• YOUR INSTRUCTIONS: Pick out each line in the items below that contains the word "toolbar" and copy it.

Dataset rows
•••
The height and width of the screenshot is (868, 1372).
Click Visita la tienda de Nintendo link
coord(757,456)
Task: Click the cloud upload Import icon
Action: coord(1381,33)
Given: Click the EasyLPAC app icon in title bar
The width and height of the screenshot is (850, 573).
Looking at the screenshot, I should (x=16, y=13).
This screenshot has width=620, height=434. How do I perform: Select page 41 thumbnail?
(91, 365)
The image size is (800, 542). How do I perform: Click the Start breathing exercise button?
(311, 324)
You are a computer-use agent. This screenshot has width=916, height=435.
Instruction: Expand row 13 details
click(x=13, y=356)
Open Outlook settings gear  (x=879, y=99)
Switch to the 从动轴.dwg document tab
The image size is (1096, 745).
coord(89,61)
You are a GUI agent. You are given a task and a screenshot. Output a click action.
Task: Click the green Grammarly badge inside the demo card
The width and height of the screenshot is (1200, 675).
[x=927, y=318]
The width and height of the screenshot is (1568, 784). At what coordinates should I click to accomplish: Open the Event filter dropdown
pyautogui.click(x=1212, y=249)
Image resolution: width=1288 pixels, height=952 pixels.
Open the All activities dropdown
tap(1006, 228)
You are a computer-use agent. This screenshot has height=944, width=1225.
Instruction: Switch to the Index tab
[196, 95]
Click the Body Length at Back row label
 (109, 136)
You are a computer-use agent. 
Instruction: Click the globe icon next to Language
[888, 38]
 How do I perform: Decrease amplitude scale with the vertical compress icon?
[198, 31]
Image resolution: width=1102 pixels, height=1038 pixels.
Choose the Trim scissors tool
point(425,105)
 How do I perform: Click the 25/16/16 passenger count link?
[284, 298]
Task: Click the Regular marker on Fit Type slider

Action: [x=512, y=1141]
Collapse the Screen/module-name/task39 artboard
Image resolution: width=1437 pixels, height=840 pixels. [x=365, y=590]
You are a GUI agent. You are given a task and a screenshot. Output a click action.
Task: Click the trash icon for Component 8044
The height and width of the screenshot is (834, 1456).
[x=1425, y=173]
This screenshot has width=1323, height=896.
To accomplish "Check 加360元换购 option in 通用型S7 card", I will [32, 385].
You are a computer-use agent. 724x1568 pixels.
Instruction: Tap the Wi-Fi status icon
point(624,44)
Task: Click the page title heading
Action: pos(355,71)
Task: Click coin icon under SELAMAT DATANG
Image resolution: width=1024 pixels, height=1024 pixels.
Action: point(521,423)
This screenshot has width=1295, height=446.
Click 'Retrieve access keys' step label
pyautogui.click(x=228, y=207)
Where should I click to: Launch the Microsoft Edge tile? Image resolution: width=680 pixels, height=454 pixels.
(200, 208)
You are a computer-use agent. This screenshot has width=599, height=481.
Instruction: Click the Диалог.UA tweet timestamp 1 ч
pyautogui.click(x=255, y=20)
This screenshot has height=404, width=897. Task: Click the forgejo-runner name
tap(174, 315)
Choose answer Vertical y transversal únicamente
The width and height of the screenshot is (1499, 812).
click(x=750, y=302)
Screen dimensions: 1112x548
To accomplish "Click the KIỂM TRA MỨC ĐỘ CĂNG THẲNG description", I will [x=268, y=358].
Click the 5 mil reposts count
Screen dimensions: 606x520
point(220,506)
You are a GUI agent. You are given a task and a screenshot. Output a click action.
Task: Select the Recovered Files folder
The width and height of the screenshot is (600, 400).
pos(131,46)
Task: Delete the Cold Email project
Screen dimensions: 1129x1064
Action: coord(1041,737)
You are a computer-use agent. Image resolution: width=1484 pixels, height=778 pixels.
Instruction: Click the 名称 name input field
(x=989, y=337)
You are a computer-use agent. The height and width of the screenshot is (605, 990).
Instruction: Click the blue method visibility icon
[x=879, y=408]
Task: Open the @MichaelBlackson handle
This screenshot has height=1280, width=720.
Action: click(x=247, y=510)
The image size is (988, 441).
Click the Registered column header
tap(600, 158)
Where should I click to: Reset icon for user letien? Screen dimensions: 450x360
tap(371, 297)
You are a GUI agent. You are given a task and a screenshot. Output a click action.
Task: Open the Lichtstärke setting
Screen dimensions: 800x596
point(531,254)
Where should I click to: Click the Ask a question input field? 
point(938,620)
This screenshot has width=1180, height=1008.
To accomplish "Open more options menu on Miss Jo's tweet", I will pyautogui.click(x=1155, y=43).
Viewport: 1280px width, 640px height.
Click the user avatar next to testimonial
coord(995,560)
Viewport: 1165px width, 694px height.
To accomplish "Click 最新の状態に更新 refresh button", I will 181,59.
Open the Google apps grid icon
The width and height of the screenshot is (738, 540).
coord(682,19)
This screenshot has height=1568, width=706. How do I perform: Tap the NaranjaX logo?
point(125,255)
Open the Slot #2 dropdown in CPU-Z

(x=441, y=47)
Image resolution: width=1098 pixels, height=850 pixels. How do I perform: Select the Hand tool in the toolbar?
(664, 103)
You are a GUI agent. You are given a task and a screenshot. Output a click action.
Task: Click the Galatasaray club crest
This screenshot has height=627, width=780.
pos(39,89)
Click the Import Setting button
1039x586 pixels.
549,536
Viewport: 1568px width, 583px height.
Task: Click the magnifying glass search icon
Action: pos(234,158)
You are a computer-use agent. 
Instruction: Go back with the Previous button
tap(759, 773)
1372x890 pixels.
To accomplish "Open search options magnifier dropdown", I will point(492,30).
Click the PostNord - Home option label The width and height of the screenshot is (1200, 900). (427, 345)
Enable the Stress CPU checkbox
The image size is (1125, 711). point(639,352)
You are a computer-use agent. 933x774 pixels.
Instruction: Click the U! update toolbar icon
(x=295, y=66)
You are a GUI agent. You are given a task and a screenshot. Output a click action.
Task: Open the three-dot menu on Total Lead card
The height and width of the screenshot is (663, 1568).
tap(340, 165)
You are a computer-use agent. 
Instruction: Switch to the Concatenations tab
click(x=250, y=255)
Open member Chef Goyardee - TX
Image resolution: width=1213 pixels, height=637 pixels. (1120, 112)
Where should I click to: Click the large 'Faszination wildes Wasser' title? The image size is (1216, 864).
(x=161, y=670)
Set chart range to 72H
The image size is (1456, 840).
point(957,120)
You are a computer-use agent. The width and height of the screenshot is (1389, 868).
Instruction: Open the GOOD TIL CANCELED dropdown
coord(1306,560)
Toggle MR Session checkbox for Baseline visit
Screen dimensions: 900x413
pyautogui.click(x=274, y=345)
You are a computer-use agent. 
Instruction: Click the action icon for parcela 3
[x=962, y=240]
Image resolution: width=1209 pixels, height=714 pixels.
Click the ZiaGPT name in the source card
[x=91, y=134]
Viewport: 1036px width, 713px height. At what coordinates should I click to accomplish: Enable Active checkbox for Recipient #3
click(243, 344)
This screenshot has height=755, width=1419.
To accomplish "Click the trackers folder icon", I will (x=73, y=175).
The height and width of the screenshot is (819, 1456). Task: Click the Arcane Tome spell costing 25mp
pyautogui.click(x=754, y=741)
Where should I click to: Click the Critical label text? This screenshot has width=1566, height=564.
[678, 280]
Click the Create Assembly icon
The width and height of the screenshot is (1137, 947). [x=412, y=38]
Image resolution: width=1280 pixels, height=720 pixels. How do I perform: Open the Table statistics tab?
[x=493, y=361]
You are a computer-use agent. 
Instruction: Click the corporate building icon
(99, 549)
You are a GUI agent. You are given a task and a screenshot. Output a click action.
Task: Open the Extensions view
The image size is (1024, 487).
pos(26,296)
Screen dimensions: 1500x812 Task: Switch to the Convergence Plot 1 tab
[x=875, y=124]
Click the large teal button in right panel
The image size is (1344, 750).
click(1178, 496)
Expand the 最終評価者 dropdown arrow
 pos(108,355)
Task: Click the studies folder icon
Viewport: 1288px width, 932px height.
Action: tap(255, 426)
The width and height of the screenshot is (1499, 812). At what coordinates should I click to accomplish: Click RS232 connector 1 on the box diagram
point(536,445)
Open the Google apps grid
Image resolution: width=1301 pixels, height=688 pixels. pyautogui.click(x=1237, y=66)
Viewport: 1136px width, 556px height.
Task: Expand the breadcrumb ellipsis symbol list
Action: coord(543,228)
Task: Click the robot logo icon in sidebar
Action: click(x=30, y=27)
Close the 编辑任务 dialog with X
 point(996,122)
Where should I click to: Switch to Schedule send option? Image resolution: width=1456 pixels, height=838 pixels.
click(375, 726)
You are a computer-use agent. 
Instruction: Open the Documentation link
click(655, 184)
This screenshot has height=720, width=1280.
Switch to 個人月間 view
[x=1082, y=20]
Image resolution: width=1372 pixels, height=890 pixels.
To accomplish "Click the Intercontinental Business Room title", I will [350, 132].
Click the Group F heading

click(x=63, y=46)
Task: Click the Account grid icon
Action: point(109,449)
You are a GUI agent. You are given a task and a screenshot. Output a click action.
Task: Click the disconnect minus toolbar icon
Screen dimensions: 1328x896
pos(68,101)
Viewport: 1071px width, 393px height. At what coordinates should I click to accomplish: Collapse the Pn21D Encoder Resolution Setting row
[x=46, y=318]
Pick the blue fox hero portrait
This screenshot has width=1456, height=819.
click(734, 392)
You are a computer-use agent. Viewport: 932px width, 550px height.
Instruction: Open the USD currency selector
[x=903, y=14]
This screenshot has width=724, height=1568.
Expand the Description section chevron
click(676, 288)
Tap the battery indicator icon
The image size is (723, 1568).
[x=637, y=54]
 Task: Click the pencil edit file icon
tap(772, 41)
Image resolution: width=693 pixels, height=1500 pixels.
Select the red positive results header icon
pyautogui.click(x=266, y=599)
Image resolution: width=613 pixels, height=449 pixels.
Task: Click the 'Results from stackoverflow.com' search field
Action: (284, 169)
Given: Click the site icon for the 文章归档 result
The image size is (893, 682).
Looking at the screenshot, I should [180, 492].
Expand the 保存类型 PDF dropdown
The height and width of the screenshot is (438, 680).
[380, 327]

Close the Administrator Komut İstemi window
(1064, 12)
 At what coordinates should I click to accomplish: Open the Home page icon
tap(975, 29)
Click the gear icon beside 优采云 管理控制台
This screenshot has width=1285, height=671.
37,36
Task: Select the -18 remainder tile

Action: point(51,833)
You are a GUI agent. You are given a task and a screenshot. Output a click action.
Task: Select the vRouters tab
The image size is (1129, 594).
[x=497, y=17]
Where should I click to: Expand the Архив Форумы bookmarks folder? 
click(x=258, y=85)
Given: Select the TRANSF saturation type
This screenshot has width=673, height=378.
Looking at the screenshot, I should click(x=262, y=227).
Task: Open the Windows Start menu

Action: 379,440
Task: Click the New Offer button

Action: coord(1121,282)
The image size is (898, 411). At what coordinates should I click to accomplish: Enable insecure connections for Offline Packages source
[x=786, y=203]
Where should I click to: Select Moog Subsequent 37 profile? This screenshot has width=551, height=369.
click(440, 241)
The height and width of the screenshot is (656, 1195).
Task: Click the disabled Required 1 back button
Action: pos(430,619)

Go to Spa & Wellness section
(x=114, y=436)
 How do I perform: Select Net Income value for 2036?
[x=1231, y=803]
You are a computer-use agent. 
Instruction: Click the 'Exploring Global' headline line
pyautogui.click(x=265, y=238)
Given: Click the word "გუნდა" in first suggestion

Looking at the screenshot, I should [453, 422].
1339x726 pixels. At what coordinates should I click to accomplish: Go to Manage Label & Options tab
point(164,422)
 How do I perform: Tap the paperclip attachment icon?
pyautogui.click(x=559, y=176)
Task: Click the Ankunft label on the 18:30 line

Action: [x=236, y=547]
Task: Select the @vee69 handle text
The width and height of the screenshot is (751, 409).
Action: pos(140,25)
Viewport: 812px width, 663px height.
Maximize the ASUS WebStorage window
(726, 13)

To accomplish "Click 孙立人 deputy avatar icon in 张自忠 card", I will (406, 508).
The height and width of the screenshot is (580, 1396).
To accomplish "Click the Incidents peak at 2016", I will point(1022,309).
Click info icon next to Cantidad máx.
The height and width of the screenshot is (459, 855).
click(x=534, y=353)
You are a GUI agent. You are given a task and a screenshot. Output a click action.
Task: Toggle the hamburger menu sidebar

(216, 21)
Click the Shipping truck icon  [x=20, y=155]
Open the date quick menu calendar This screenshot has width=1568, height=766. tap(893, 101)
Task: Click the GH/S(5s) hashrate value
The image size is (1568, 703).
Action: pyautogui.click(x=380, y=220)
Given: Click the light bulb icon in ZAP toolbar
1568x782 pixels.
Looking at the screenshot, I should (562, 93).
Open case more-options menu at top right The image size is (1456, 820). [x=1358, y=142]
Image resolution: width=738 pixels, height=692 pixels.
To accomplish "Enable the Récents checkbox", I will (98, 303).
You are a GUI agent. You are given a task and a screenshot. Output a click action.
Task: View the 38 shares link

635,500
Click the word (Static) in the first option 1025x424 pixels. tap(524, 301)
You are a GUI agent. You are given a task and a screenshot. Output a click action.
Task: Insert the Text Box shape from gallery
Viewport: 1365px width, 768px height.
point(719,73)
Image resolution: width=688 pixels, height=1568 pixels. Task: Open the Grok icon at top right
•••
• THE SOLUTION:
Image resolution: width=1098 pixels, height=850 pixels. How do I perform: Select the Hand tool in the toolbar?
Instruction: Click the U! update toolbar icon
Task: Click the disconnect minus toolbar icon
Given: Click the light bulb icon in ZAP toolbar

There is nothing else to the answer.